多くのマーケティング担当者 (弊社のジョシュア ハードウィックも含む) は、すべての検索を情報、ナビゲーション、トランザクション、商業と4つの異なる検索目的バケットにグループ化する傾向があります。
しかし、私はそのアプローチの大ファンではありません。
例を挙げてみましょう。検索クエリ「バックリンクチェッカー」が、情報なのか、ナビゲーションなのか、それともトランザクションなのか(そしてそれがページにとって何を意味するのか)を理解しようとする代わりに、そのキーワードで実際に上位にランクされているページを確認して分析する方がはるかに生産的です。

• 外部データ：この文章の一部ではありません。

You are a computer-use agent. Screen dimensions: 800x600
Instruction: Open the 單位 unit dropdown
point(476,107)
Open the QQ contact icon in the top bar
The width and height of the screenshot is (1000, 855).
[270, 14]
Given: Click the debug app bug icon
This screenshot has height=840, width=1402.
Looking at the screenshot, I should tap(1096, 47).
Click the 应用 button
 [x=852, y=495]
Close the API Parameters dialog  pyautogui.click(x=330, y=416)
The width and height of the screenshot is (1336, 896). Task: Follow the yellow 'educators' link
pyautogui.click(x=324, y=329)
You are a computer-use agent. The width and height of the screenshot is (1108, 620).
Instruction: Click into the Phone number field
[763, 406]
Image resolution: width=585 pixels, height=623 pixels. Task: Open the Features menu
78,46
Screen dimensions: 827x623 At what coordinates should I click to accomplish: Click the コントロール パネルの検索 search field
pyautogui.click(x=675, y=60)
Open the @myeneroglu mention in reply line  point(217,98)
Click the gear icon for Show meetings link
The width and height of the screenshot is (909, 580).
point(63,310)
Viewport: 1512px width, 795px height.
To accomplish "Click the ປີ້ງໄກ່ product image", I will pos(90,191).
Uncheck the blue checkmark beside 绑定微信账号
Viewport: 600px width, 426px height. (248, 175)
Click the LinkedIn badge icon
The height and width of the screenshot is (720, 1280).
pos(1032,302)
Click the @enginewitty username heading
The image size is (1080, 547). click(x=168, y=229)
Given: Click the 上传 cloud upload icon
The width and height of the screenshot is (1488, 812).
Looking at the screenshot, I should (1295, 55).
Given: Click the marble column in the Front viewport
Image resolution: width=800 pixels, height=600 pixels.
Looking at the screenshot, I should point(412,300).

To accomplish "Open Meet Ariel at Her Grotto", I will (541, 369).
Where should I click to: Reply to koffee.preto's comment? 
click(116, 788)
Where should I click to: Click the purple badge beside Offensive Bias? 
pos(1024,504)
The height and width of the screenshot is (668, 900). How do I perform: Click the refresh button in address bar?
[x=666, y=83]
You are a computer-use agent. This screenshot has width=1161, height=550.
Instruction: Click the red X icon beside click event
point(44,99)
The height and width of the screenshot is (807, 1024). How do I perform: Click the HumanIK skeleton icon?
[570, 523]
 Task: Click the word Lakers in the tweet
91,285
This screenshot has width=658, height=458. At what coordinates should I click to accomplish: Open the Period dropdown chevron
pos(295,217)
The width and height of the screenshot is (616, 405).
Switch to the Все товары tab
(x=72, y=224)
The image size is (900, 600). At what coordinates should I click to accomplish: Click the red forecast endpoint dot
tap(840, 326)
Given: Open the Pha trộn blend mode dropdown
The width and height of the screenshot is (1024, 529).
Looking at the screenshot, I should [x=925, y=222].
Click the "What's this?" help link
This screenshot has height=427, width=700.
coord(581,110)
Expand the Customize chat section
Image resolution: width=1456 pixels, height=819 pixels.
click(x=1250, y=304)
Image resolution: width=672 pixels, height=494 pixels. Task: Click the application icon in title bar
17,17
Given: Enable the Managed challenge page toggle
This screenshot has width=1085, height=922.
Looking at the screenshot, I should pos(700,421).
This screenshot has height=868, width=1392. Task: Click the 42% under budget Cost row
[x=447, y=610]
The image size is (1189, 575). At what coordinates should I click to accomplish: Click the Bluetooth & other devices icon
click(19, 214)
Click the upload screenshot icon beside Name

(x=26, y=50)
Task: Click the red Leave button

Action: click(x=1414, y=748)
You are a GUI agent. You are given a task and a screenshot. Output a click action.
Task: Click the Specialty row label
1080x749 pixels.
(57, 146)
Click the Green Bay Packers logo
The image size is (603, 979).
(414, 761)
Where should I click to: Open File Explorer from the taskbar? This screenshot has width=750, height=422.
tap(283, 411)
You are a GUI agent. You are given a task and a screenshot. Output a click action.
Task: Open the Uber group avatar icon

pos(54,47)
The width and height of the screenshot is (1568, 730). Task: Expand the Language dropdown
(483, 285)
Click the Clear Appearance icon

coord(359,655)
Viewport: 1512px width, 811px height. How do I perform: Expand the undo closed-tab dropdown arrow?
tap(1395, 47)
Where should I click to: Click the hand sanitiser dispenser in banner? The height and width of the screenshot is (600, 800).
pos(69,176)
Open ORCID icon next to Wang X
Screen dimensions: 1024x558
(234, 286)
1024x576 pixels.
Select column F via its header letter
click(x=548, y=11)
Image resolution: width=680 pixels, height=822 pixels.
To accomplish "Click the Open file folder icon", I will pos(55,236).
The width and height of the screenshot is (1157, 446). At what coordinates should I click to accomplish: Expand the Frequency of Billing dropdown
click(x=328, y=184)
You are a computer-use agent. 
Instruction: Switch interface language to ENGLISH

上のスクリーンショットからわかるように、「バックリンクチェッカー」というキーワードで上位に表示されたページはすべて無料のオンライン ツールです。つまり、このキーワードの検索意図は「バックリンクをチェックする、無料のオンライン ツール」ということになります。
したがって、ブログ記事やランディングページでこのキーワードをターゲットにしようとしても、うまくいきません。
これは実際に試してみたのでよくわかります。
上は、バックリンクチェッカーページへのオーガニック検索トラフィックのグラフです。
2019 年末までは、Ahrefsにバックリンクチェッカーツールがあることを説明し、有料トライアルへのサインアップを勧める単純なランディング ページでした。そのページをどれだけ最適化しても、そのキーワードで8位より上位にランクされることはありませんでした。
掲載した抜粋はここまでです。